[[ EXCERPTED RECORDS, beginning ]]
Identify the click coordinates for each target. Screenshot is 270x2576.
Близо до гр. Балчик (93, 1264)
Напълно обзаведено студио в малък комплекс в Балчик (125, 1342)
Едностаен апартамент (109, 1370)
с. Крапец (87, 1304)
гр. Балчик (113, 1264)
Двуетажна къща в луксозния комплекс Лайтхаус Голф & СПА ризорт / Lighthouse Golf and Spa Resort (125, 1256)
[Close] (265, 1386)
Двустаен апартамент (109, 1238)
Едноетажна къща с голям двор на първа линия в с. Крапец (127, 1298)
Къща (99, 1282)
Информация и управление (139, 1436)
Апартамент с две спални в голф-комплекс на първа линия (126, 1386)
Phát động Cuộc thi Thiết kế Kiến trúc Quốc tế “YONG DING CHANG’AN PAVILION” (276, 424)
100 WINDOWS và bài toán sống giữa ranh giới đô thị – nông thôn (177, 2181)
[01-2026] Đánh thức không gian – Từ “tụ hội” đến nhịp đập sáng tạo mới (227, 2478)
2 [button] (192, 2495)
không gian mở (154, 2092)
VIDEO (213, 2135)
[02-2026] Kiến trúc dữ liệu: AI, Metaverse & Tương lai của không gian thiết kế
[[ EXCERPTED RECORDS, end ]]
WORK REQUEST: Print only the lines that run from the start of the listing to the line bearing "VIDEO (213, 2135)"; please keep the first line and that last one, exactly as they appear.

TASK RESULT:
Identify the click coordinates for each target. Screenshot is 270x2576.
Близо до гр. Балчик (93, 1264)
Напълно обзаведено студио в малък комплекс в Балчик (125, 1342)
Едностаен апартамент (109, 1370)
с. Крапец (87, 1304)
гр. Балчик (113, 1264)
Двуетажна къща в луксозния комплекс Лайтхаус Голф & СПА ризорт / Lighthouse Golf and Spa Resort (125, 1256)
[Close] (265, 1386)
Двустаен апартамент (109, 1238)
Едноетажна къща с голям двор на първа линия в с. Крапец (127, 1298)
Къща (99, 1282)
Информация и управление (139, 1436)
Апартамент с две спални в голф-комплекс на първа линия (126, 1386)
Phát động Cuộc thi Thiết kế Kiến trúc Quốc tế “YONG DING CHANG’AN PAVILION” (276, 424)
100 WINDOWS và bài toán sống giữa ranh giới đô thị – nông thôn (177, 2181)
[01-2026] Đánh thức không gian – Từ “tụ hội” đến nhịp đập sáng tạo mới (227, 2478)
2 [button] (192, 2495)
không gian mở (154, 2092)
VIDEO (213, 2135)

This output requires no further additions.